Berita

Post Top Ad




Pati- Bem IPMAFA dalam rangka halaqah Badan Eksekutif Mahasiswa Pesantren Se-Indonesia 2017, diadakanlah seminar bertajuk “ Memperkokoh Barisan Pesantren, Mengawal Birokrasi Indonesia dengan narasumber Marwan Ja’far (menteri desa dan pembangunan daerah tertinggal) dan Jamal Ma’mur (dosen, penulis dan koordinator pendidikan pw. Rabithah ma’ahid islamiyah NU  jawa tengah).
Berbicara tentang birokrasi indonesia, maka erat kaitannya dengan sejarah perjuangan kemerdekaan indonesia yang dalam hal ini pesantren mempunyai andil cukup signifikan, termasuk juga dalam pembentukan pola cita dan garis haluan pemerintahan indonesia ke depannya. Dalam pembahasan pada selasa (25/4), pesantren ditarik garis linearnya dengan sistem birokrasi indonesia,ia berada pada posisi pengawalan.
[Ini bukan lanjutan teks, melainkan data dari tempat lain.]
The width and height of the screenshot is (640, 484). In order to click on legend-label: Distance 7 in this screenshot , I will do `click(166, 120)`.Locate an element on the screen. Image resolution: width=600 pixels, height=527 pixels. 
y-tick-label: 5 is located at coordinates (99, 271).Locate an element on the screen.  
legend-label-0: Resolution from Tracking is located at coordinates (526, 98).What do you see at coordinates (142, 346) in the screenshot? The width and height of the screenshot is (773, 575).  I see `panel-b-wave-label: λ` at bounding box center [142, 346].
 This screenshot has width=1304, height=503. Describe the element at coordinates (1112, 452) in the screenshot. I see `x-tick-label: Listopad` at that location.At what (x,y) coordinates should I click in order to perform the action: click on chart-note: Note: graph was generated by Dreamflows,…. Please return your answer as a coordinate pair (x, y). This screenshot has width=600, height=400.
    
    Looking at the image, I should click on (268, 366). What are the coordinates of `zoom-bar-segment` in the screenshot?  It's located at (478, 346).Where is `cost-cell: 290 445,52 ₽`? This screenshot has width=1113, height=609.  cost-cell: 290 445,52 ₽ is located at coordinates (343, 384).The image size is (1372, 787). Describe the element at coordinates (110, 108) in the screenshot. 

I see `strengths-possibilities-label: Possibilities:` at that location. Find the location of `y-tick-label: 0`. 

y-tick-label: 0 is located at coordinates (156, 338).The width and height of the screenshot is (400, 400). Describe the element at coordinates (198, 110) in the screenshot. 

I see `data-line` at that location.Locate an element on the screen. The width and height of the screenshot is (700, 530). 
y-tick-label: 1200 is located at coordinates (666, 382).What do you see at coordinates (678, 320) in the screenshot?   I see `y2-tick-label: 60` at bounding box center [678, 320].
Pengawalan yang dimaksud bukan hanya pada baris pemantau saja, tetapi lebih menelisiknya para santri ini diharapkan dapat menjadi mobilisator, atau bahkan katalisator sistem birokrasi yang lebih maju, dengan tetap mengamalkan butir-butir ke-islaman, merangkumnya dalam suatu afiliasi politik.
Pengkokohan bem pesantren se-indonesia -yang dalam hal ini dihadiri 50 perwakilan bem pesantren- di dalam tema yang sedang diusung ini merupakan wujud eksistensi nyata, bahwasanya pesantren lebih intrinsiknya kalangan pemuda tidak menutup mata tekait relevansi sistem birokrasi. Karena nyatanya, indonesia sebagai sebuah negara demokrasi, yang didalamnya tidak akan lepas dari produk politik.
Dalam wacananya, marwan ja’far juga menyebutkan santri sekarang ini harus lebih mempunyai nilai dari pada yang lain, dari pada santri-santri dahulu, out of the box! Pada kutipan kaliamatnya, “...mengawal birokrasi, birokrasinya saja tidak punya...” ini yang menjadi ladang PR bagi semuanya. Yang mana santri tidak selamanya berjibaku pada karya-karya salaf saja, tapi ia harus melihat realita yang ada, pada sisi yang harusnya dibutuhkan banyak progresivitas nyata. Lebih lengkap lagi Jamal Ma’mur menambahkan, sistema birokrasi sekarang ini haruslah ditata kelola dengan sentuhan tafaquh fid din dan indzarul qaum.